→ Work to be completed: Lines containing the word "Reply" are the ones to copy from the records below.

Pixel coordinate grounding data:
= Beginning of Section =

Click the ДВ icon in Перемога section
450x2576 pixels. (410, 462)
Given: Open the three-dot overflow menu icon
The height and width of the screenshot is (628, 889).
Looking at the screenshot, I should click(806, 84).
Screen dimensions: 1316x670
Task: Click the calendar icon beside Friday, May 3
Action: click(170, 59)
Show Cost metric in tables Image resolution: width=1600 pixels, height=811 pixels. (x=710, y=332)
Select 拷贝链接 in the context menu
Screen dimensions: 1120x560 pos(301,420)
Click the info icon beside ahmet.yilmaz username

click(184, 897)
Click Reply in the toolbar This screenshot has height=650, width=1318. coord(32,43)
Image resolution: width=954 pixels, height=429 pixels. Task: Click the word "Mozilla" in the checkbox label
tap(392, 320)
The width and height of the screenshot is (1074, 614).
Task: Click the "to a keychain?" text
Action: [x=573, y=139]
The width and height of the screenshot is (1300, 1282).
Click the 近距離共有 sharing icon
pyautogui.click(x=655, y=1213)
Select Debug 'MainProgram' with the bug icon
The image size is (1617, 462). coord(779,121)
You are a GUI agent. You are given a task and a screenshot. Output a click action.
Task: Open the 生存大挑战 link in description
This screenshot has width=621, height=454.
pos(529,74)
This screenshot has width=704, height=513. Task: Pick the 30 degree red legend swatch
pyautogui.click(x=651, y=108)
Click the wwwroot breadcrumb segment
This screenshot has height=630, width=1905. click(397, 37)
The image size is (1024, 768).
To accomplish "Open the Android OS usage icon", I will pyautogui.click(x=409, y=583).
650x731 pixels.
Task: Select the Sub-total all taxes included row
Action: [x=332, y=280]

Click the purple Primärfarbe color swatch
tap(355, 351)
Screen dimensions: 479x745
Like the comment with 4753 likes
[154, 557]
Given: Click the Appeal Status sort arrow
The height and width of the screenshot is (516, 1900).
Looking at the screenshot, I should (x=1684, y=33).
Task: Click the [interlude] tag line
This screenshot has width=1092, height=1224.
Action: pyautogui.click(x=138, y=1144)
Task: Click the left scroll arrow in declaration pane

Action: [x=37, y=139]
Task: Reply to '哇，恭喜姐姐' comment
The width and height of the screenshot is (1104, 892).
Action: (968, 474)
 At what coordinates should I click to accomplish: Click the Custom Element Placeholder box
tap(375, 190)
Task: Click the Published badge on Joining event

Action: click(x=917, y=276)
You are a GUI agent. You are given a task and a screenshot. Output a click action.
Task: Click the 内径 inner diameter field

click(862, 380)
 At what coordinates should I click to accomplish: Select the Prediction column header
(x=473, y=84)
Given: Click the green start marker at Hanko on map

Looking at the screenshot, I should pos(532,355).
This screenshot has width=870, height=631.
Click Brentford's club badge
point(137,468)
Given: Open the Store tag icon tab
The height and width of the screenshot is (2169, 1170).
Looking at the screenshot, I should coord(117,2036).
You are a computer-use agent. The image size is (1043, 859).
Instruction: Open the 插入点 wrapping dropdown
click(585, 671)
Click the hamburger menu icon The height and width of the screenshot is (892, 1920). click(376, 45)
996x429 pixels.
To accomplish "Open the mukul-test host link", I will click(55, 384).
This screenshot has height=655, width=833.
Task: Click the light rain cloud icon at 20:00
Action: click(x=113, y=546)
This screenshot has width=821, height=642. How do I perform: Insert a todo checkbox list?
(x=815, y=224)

= End of Section =

→ Task result:
Click Reply in the toolbar This screenshot has height=650, width=1318. coord(32,43)
Task: Reply to '哇，恭喜姐姐' comment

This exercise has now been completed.